Consider the classical Schwartz space $\mathcal{S}(\mathbb{R})$ together with the Fourier transform $\mathcal{F} : \mathcal{S}(\mathbb{R}) \rightarrow \mathcal{S}( \mathbb{R})$.
Consider the subspace $V$ of the even, smooth functions on the interval $[-1,1]$.
Can you construct a (bounded) operator $D:\mathcal{S}(\mathbb{R}) \rightarrow \mathcal{S}(\mathbb{R}) $ such that
$$ D \mathcal{F} v = 0, \quad Dv=v \qquad\forall v \in V ?$$
Observe that by Paley-Wiener, the intersection $\mathcal{F}V \cap V =0$ is trivial.
What is the associated Schwartz kernel?
Best Answer
You don't need to do things the rough way; there is enough freedom for the smooth approach.
Take any even $C_0^\infty$ descent $\Phi$ from $[-1,1]$ and define $Pf=\Phi f$ and $Qf=\mathcal F^{-1}(\Phi\mathcal F f)$. Now take the standard $D=I-(I-PQ)^{-1}(1-P)$. This works in $L^2$ for the same reason as it does with orthogonal projections: $PQ$ is a contraction.

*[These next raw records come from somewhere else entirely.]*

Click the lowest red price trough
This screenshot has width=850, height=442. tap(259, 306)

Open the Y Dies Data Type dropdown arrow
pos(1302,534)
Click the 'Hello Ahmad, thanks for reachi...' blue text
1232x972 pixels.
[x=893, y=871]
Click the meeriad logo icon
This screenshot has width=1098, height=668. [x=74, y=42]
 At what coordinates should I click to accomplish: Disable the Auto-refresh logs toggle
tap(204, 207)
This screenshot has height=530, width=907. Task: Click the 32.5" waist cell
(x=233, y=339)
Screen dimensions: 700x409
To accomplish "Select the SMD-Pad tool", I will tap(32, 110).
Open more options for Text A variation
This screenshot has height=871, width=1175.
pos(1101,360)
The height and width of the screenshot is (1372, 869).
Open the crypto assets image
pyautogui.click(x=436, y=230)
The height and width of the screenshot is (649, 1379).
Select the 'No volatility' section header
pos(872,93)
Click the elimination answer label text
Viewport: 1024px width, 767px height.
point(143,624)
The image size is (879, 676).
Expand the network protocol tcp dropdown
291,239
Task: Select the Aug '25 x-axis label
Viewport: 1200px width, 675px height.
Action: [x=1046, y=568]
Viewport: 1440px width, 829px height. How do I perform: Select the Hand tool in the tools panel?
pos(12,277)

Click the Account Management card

The good news is that $PQ$ maps $L^2$ to $S$ continuously and $(I-PQ)^{-1}=I+PQ(I-PQ)^{-1}$, so the resulting operator is bounded from $S$ to $S$ as well.
The kernel can be "found" by expanding $D$ into power series that converges geometrically but, since this construction involves an arbitrary smooth cutoff, to write an explicit formula seems quite hopeless.